Also, a project that led to a historically important multiuser computer system developed at the University of Illinois at Urbana-Champaign's Computer-Based Education Research Laboratory. The name was an acronym for Programmed Logic for Automated Teaching Operations. Later marketed by Control Data Corporation and run on its hardware (Cyber/70). The PLATO name is still used as a trademark for computer-based learning systems by The Roach Organization. A successor system, NovaNET, also still operates today.

What do I mean by historically important?

  • Some of the first ever threaded discussion groups happened on PLATO. (The system was called "notes" and was an acknowledged inspiration for both newsgroups and Lotus Notes.) see also http://thinkofit.com/drwool/dwconf.htm
  • PLATO spawned computer-based education "authorware" software for PC called TenCore which enjoyed considerable success through the 1980s
  • One of the first-ever real-time multiway chat programs, talkomatic, was born on PLATO.
  • Many social issues centered around large-scale networked computer use which are now impacting society on an enormous scale were first seen on PLATO back in the 1970s: computer-mediated romance (including several marriages), flamewars, gaming addiction, etc.
  • Several PLATO games were imitated or outright copied into popular PC or UNIX gaming titles: netrek arose from PLATO empire, Wizardry was an almost exact copy of PLATO oubliette...
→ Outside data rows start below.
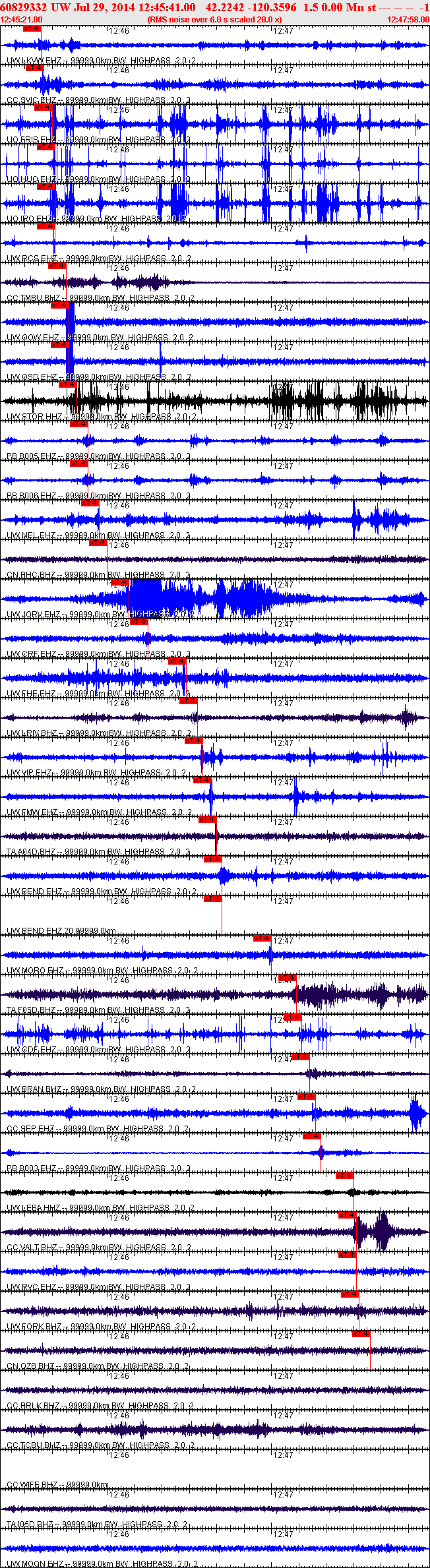Click event ID 60829332 in the header
430x1568 pixels.
(x=22, y=7)
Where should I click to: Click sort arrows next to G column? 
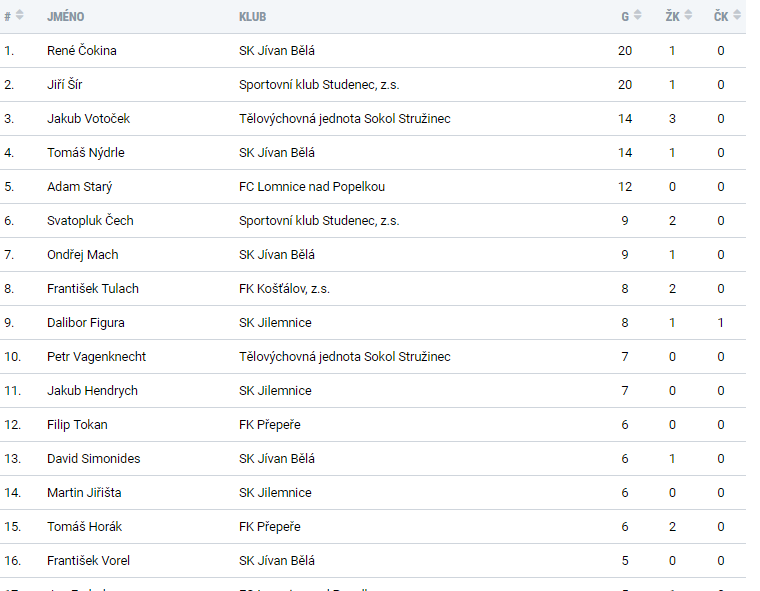636,16
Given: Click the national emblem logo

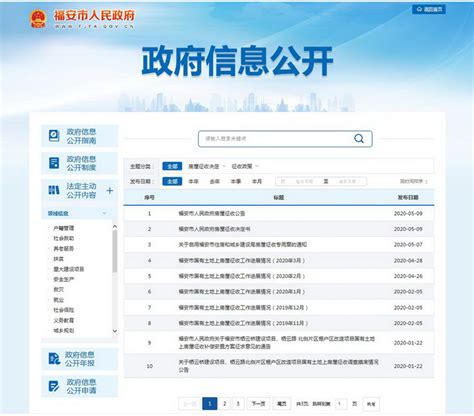Looking at the screenshot, I should click(x=38, y=19).
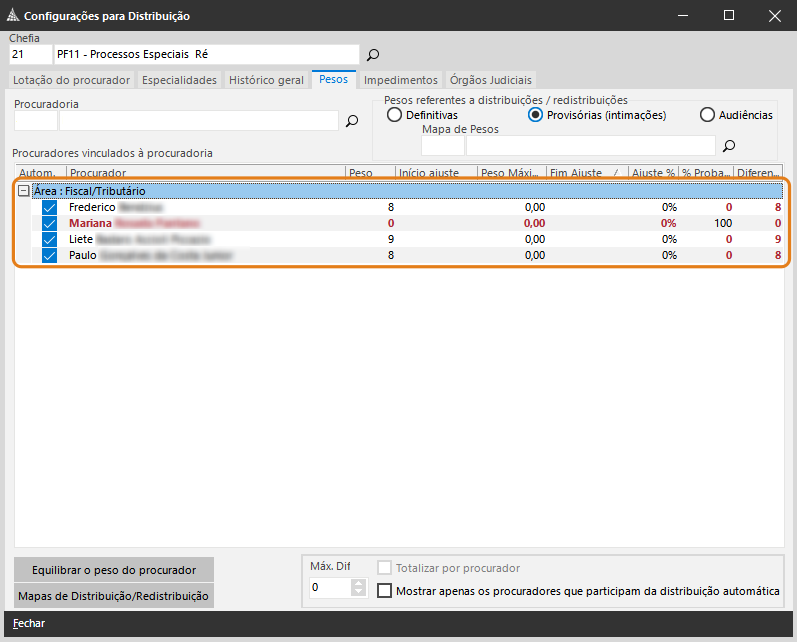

  • PLATO student terminals (made by Magnavox) included multimedia technologies that would appear in mainstream devices only much later or never, including: random-access audio disks (these were about 0.5 meters wide, analog, magnetic recording), slide projection (through the screen! powered by compressed air!), microfiche viewer, touch screen (via a grid of infrared beams 1mm in front of the screen, spaced about a half-inch apart) (talk about your early "pointing devices"!), plasma panel screen.